In 1943, he was falsely reported to have been murdered by the Gestapo in Austria. The alleged murder, reported by his aunt, was apparently in revenge for Prince Ferdinand's help in saving fortunes of friends in Vienna. When the Nazis moved into Central Europe, he helped his friends deposit their funds in Swiss banks, a move which the Germans charged, was instrumental in the decline in the value of the mark.

==Personal life==
Prince Ferdinand was married four times and had issue with his first two wives. He morganatically married firstly Shelagh Salome Houston Brunner (1900–1983) in London on 14 January 1925, in what was reportedly the first marriage of a member of the House of Liechtenstein history and a commoner. Shelagh was the daughter of Roscoe Brunner, chairman of Brunner Mond, and granddaughter of Sir John Brunner, 1st Baronet. A little more than a year after their marriage, her father killed her mother in a murder-suicide at Green Cottage, Roehampton, the London home of the Liechtensteins. After their divorce, she was created Countess (Gräfin) von Rietberg on 5 December 1951. Together, they were the parents of:

- Christopher Richard Francis, Graf von Rietberg (1926–2005), who married Kathleen Hamilton Mahan in 1955, a daughter of Alfred Thayer Mahan of New York City.
- Ethel Elisabeth Olga Mary, Gräfin von Rietberg (1928–1999), who married Klaus Bruno von Brehm in 1953. They divorced in 1961 and she married Richard Douglas Loftus Onslow in 1968.
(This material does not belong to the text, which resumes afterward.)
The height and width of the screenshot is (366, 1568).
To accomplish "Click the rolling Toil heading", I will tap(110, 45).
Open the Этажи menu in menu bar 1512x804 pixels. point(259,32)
While in Los Angeles for the 1932 Summer Olympics, he met actress Ina Claire. In 1934, Ferdinand and Ina bought tickets for the Italian ocean liner Vulcania bound for Cannes. His second marriage was to Brita Christina Nordenskiöld (1919–1971) in Stockholm on 7 September 1940. Brita was the daughter of Bengt Nordenskiöld and Dagmar Werner. Before divorced, they were the parents of:

- Johannes (Hanno) Eduard Bengt Henrik Andreas Maria, Graf von Rietberg (1941–2003), who married Kerstin Lundberg, the daughter of Carl Gustaf Lennart Lundberg, Commanding General of the Royal Swedish Air Force, and Tyra Elisabet Felldin in 1968. They were created Prince (Prinz) and Princess (Prinzessin) von und zu Liechtenstein on 11 May 1974.
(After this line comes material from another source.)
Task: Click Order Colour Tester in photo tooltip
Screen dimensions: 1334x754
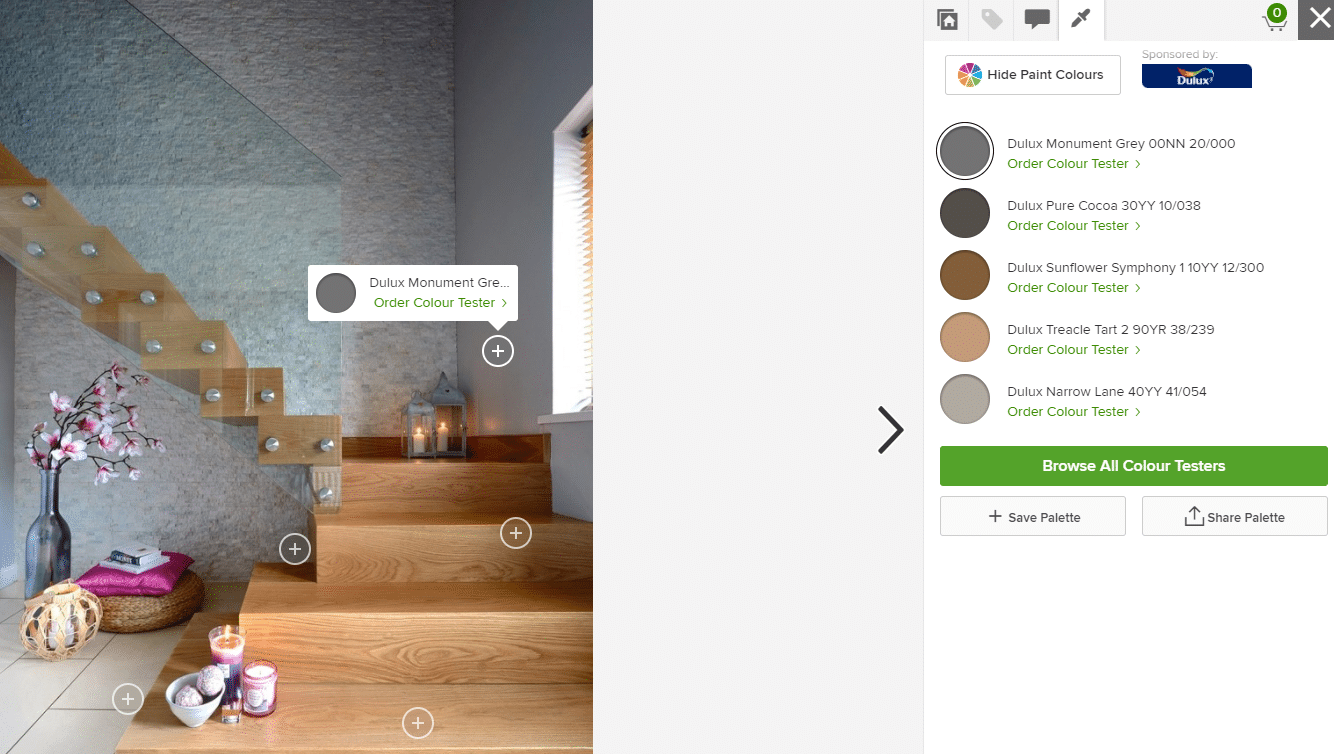Action: (441, 303)
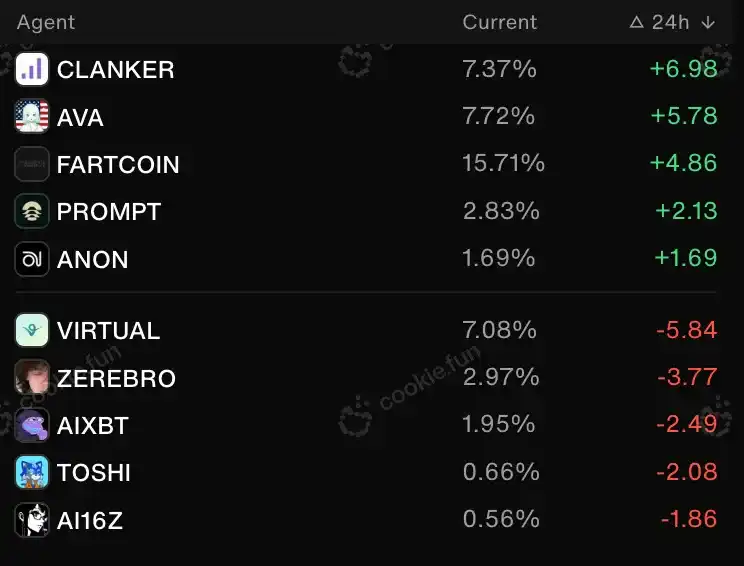Click the AI16Z avatar icon

coord(32,520)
On 21 August 1950, he married for the third time to Dorothy (née Haydel) Oelrichs (1893–1961), in East Hampton, New York. Dorothy, a daughter of Harry Haydel of St. Louis, Missouri, was the widow of Hermann Oelrichs Jr. (the only child of Hermann Oelrichs and Theresa Fair Oelrichs). She died Kitzbühel, Austria, on 11 April 1961.
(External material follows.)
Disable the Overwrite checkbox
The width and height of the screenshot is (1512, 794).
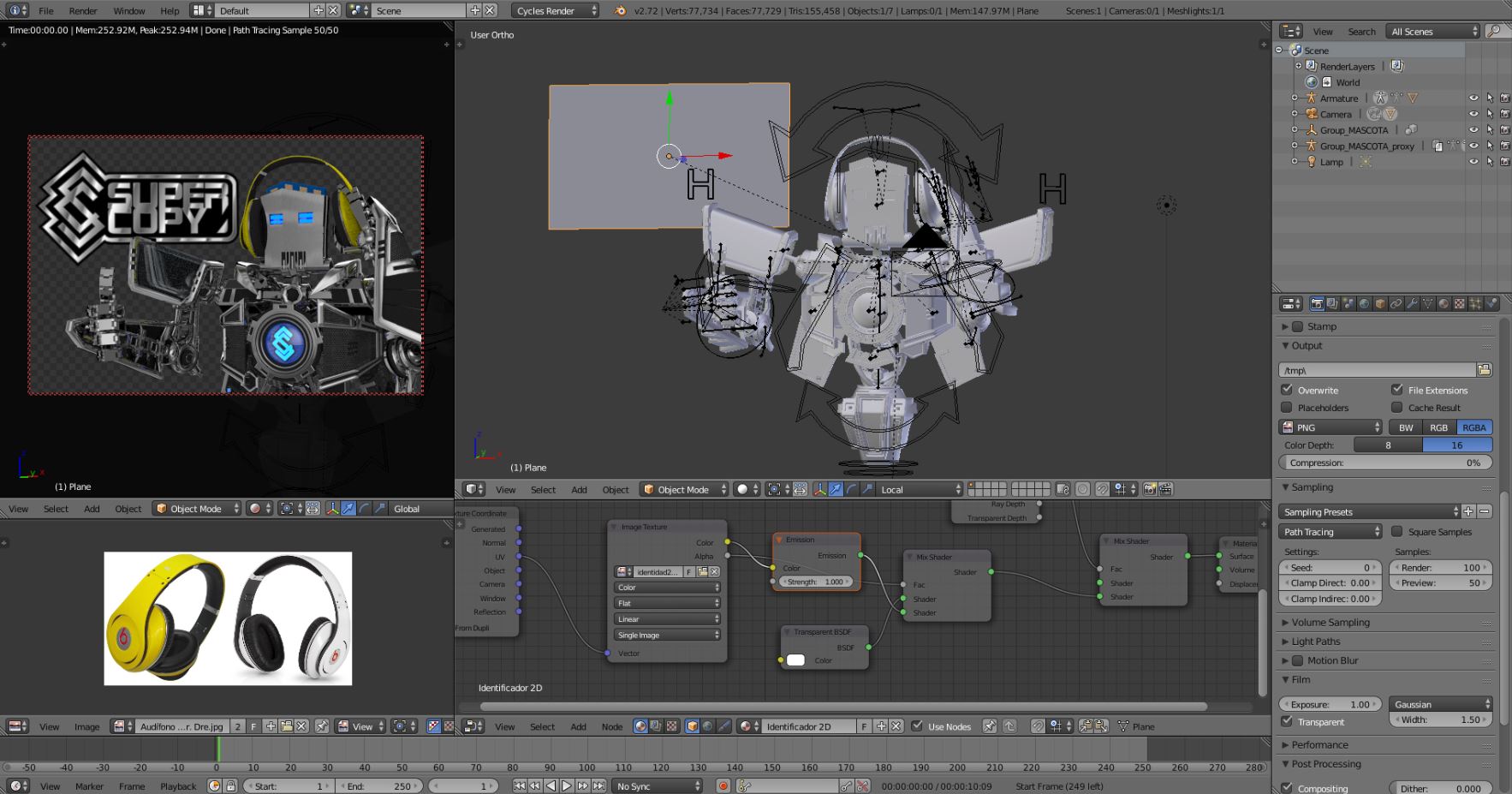pos(1287,390)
On 19 December 1968, he was married in Sucy-en-Brie for the fourth and final time to Nadine Georgette Maria (née Ansay) Alexandre (1916–2003). Nadine, the former wife of Pierre Alexandre and daughter of Hubert Ansay and Lucienne Legrand, was created Princess (Prinzessin) von und zu Liechtenstein on 31 June 1975.

Prince Ferdinand died on 7 July 1981 in Neuilly-sur-Seine, France after a traffic accident. His widow, Princess Nadine, died in Boulogne-sur-Mer on 5 November 2003.